## Recorded data
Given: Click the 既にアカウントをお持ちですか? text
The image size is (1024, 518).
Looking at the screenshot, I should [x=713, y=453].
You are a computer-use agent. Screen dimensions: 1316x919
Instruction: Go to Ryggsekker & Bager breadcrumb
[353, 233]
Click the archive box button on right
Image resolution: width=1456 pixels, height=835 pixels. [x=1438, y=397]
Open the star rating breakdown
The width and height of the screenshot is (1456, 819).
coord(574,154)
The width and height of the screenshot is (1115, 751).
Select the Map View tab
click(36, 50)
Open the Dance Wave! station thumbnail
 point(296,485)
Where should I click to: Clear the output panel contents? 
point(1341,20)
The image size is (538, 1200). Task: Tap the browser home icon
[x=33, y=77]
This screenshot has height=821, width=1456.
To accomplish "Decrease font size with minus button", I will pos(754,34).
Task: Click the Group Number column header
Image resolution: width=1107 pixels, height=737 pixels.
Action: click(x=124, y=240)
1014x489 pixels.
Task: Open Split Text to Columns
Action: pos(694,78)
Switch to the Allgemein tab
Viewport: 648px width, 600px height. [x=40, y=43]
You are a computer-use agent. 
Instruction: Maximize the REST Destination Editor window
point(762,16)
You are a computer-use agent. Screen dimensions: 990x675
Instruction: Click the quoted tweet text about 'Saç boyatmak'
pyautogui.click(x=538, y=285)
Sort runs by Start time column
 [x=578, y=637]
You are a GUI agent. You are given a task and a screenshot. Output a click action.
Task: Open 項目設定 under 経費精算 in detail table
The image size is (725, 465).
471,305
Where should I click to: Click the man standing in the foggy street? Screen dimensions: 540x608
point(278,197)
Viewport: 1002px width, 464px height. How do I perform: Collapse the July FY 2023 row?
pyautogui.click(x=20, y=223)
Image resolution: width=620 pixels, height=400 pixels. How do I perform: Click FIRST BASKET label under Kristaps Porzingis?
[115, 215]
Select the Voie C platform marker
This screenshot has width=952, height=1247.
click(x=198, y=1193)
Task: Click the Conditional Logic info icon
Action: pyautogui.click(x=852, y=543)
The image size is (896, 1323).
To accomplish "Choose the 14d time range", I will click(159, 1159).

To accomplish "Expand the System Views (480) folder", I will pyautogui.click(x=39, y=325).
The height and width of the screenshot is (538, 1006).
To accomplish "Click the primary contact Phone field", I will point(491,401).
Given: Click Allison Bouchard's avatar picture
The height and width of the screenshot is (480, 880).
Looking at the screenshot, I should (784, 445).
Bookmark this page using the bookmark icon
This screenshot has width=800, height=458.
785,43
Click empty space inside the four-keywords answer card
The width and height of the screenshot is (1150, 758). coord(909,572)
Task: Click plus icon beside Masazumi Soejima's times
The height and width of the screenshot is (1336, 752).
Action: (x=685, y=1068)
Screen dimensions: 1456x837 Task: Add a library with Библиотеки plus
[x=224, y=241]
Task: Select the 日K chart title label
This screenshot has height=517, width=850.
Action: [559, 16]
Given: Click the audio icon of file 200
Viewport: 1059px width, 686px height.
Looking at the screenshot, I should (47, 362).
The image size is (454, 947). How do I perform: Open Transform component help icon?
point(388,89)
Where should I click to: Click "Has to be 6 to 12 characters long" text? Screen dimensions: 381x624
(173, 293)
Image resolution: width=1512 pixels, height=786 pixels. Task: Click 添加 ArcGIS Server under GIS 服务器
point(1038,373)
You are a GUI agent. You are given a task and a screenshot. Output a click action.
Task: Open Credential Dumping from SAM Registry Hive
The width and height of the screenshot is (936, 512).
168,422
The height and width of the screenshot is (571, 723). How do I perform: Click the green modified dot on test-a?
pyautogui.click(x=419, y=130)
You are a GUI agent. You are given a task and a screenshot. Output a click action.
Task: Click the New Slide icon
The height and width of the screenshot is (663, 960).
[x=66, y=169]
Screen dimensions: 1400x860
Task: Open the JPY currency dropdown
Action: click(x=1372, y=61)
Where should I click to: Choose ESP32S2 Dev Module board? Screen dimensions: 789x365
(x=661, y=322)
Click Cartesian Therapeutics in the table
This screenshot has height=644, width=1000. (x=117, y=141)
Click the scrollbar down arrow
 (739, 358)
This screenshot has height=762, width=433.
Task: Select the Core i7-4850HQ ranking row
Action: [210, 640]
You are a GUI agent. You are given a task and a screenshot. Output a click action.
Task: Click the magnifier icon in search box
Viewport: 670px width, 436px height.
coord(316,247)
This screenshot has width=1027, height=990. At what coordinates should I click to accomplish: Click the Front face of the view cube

## Short task
Please edit the stretch of the material from the line containing "Click the archive box button on right" through the line containing "point(1341,20)", changing "star rating breakdown" to "review summary" and leaving everything else the same. Return only those lines.

## Worked answer
Click the archive box button on right
Image resolution: width=1456 pixels, height=835 pixels. [x=1438, y=397]
Open the review summary
The width and height of the screenshot is (1456, 819).
coord(574,154)
The width and height of the screenshot is (1115, 751).
Select the Map View tab
click(36, 50)
Open the Dance Wave! station thumbnail
 point(296,485)
Where should I click to: Clear the output panel contents? 
point(1341,20)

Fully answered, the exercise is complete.